[Text and item location entries]
•••••

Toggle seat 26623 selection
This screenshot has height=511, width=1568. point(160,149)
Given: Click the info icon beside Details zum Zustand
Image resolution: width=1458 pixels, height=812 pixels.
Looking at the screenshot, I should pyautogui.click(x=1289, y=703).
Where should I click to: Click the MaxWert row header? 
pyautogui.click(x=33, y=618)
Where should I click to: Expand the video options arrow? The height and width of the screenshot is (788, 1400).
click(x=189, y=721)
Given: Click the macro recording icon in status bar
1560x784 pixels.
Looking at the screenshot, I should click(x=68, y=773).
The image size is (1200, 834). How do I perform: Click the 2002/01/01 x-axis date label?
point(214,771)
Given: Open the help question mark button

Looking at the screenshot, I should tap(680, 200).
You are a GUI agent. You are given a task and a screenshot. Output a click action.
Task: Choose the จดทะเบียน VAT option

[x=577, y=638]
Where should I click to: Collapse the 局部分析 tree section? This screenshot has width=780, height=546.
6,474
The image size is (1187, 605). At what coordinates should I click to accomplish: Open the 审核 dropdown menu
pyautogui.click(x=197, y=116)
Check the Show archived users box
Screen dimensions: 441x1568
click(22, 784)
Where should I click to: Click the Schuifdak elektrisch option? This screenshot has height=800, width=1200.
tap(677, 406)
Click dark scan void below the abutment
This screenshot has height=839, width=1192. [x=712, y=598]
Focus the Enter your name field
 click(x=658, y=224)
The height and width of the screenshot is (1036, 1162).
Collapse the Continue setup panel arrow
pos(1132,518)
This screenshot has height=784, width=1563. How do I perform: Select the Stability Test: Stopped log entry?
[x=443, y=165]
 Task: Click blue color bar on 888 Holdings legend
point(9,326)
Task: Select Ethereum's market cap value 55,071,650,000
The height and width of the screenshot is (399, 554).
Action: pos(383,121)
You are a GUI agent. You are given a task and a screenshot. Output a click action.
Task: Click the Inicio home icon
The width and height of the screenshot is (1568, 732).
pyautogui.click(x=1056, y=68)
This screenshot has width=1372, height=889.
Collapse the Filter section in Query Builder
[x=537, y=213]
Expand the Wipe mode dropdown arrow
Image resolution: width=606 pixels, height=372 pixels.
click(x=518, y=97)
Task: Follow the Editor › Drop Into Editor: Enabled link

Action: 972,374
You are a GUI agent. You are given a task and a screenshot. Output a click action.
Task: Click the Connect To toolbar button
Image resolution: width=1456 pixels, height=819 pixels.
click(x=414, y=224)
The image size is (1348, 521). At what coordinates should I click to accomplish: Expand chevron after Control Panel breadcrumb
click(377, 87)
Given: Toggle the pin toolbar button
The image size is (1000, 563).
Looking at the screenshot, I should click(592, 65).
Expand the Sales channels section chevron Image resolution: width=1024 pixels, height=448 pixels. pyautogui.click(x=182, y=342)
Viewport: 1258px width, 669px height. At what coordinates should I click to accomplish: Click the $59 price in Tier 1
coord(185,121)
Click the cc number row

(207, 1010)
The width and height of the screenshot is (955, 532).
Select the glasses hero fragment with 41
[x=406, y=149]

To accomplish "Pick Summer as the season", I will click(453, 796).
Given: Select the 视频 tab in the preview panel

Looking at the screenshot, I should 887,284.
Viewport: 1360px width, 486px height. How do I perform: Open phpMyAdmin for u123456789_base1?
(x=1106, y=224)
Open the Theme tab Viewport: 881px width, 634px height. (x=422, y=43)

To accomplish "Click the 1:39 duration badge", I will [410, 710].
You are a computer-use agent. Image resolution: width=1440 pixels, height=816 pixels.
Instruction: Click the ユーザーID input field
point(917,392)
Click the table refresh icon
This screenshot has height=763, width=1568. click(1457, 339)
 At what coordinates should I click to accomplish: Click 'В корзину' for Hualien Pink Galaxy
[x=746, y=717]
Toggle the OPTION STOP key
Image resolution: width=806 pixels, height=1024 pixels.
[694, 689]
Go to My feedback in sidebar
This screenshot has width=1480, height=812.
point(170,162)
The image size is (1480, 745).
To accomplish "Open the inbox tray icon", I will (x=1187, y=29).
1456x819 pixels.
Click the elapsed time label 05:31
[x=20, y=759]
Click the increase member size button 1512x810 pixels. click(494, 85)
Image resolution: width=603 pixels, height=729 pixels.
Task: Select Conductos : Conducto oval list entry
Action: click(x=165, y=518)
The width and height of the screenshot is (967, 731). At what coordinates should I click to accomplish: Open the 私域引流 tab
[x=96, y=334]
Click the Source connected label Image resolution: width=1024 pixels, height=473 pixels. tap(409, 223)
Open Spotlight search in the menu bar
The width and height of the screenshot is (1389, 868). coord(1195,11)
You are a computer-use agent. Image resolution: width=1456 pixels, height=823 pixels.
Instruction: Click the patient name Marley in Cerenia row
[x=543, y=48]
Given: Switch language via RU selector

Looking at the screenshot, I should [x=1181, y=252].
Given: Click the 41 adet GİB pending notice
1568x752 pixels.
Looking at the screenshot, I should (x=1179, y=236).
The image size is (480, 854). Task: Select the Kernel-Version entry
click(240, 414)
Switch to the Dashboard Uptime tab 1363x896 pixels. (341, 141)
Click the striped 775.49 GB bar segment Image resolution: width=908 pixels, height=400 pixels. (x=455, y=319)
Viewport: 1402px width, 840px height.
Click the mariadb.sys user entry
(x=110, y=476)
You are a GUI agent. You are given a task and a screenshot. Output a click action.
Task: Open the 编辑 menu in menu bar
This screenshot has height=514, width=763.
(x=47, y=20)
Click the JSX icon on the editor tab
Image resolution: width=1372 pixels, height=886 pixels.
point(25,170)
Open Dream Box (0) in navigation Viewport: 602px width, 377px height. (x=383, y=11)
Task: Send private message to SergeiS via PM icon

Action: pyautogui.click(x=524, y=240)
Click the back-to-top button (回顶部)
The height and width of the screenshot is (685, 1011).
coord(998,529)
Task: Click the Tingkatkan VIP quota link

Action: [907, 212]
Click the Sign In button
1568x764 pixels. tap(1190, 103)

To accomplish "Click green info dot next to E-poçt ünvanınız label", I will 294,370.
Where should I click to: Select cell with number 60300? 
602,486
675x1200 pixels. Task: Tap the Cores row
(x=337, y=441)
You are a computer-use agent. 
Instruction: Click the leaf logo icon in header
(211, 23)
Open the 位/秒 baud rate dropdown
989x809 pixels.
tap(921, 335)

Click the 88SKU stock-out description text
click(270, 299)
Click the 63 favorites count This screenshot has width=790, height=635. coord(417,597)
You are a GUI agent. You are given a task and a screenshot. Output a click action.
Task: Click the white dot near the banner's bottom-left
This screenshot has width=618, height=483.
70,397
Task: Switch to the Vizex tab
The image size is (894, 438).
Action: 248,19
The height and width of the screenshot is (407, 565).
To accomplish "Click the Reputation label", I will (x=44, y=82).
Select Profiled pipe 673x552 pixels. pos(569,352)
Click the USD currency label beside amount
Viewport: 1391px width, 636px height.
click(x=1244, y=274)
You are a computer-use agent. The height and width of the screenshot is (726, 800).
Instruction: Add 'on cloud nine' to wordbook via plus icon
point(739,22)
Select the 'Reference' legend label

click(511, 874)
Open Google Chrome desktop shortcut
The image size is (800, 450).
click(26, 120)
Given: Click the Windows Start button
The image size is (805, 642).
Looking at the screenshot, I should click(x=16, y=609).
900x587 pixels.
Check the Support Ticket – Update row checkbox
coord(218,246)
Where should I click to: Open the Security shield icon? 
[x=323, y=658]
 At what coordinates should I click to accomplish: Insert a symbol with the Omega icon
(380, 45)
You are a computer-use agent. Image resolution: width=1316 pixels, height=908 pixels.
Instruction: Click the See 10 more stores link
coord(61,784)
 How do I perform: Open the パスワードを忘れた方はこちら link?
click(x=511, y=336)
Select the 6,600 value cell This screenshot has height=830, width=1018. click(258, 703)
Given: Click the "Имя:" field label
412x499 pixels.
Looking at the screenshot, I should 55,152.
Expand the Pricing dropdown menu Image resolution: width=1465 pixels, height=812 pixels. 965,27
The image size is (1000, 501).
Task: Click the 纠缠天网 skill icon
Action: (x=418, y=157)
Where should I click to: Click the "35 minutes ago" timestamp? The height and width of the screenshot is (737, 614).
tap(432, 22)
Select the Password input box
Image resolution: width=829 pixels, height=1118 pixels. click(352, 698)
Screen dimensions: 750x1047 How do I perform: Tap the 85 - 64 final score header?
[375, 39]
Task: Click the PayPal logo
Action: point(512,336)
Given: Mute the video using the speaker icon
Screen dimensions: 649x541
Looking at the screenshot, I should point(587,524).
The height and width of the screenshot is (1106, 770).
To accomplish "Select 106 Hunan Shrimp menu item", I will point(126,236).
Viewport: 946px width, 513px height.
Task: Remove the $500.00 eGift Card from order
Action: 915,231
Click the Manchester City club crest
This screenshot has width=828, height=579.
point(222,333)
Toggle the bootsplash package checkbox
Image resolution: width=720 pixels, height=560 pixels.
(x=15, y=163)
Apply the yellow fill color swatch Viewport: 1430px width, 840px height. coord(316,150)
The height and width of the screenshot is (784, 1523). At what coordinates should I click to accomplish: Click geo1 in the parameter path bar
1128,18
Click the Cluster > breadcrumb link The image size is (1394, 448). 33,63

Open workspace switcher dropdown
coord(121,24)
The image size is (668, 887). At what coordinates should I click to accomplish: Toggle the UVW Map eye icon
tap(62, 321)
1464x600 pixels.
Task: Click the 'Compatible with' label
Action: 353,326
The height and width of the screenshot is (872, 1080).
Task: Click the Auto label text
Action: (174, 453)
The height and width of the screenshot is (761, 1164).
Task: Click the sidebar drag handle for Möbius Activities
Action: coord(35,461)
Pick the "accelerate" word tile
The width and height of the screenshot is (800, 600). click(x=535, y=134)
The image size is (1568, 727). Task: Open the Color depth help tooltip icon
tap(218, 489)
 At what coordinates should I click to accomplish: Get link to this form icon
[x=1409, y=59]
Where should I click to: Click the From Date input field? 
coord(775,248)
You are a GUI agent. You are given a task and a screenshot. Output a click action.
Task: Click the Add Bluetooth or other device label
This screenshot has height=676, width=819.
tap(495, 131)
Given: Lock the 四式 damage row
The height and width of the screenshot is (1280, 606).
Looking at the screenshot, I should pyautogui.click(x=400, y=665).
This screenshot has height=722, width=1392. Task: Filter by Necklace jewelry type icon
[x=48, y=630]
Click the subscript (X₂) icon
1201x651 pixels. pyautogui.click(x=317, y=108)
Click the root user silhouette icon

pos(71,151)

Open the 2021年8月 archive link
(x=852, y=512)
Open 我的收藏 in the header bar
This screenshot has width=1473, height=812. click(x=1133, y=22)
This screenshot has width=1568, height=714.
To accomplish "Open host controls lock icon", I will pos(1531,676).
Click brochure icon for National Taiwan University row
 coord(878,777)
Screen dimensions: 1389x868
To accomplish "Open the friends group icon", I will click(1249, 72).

•••••

Request -> Turn the lines into a Markdown table with the columns Row and Line, one numbered row per line and no blank lines. Begin at the line that has "Given: Click the 41 adet GİB pending notice" and stop after the line that has "(x=110, y=476)".

Answer to this problem ->
| Row | Line |
|---|---|
| 1 | Given: Click the 41 adet GİB pending notice |
| 2 | 1568x752 pixels. |
| 3 | Looking at the screenshot, I should (x=1179, y=236). |
| 4 | The image size is (480, 854). Task: Select the Kernel-Version entry |
| 5 | click(240, 414) |
| 6 | Switch to the Dashboard Uptime tab 1363x896 pixels. (341, 141) |
| 7 | Click the striped 775.49 GB bar segment Image resolution: width=908 pixels, height=400 pixels. (x=455, y=319) |
| 8 | Viewport: 1402px width, 840px height. |
| 9 | Click the mariadb.sys user entry |
| 10 | (x=110, y=476) |